While the government prepares to close Boracay due to environmental problems, military forces have been deployed on the island causing concern and raising questions as to what their role will be.

Philippine Army Brigadier General Pio Diñoso said in a report that the soldiers will maintain peace and order and provide support to police assigned to handle the island’s security.

The presence of around 200 military personnel from the Army, Citizen Armed Force Geographical Unit and Navy is being questioned by some who could not help but wonder if a war was going on.

PNP Chief Director General Oscar Albayalde said that the deployment is for the possible protests and demonstrations during the closure.

He stated in a media briefing that they would “exercise maximum tolerance” and would prepare for possible “uncertainty, confusion, and low morale” from locals who might be “agitated” by leftist groups.

Deploy to West Philippine Sea instead

Some thought that the government should’ve deployed the security forces to the West Philippine Sea instead to defend against Chinese incursions into the 200 nautical mile Philippine Exclusive Economic Zone.

The Philippines has sovereign rights to Scarborough Shoal and the Spratly Islands which were the subject of an arbitration case before the United Nations Permanent Court of Arbitration.

The tribunal ruling rejected China’s claim of historical rights in nearly the entire South China Sea through its nine-dash line claim.

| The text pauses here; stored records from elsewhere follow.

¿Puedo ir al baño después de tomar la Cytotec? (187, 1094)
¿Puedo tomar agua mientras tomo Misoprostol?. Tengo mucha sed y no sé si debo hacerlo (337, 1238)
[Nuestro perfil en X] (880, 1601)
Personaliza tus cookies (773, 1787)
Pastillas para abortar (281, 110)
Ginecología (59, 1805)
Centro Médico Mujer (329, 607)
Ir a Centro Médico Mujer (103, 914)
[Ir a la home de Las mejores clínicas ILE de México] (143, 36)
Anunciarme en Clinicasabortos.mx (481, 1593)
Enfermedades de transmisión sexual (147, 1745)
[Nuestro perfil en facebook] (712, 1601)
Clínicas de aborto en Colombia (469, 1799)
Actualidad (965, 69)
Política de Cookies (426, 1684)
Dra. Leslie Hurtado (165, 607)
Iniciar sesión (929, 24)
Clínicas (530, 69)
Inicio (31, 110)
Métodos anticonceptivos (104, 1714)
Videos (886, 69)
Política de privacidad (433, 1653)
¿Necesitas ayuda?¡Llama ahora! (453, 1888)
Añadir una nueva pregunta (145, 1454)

China has refused to recognize the ruling and has even turned submerged reefs into artificial islands capable of supporting military bases with airfields.

Rehabilitation agencies

Government agencies involved in the rehabilitation are the Department of Environment and Natural Resources, the Department of the Interior and Local Government and the Department of Tourism.

The military was not initially reported to be part of the rehabilitation.

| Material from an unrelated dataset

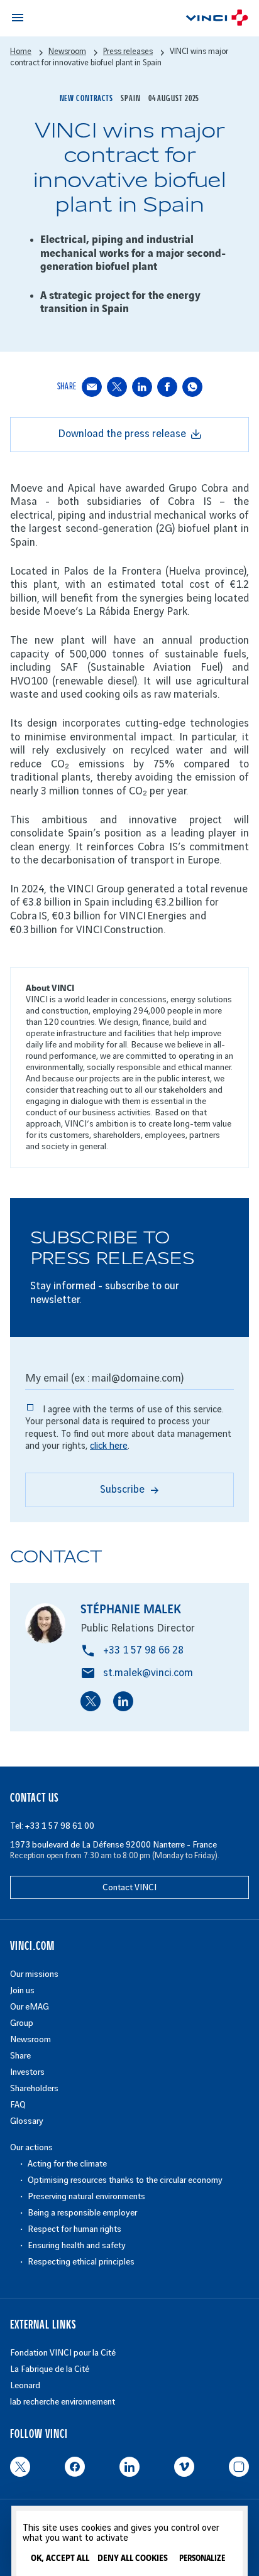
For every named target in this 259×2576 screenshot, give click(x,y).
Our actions (31, 2147)
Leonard (25, 2385)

The mentioned government agencies have recommended for the island to have a six-month closure following the environmental issues and concerns raised.

A sewage pipe exposed along the shoreline of Bulabog beach in Boracay. (Reuters/Erik De Castro)

During the rehabilitation, sewage and road systems within the island would be improved. Structures that were illegally built would be removed as well.

In addition, solid waste management facilities would be installed.

It was discovered that the local government unit can only handle 30 tons of solid waste per day. However, Boracay generates around 90 to 115 tons of waste daily.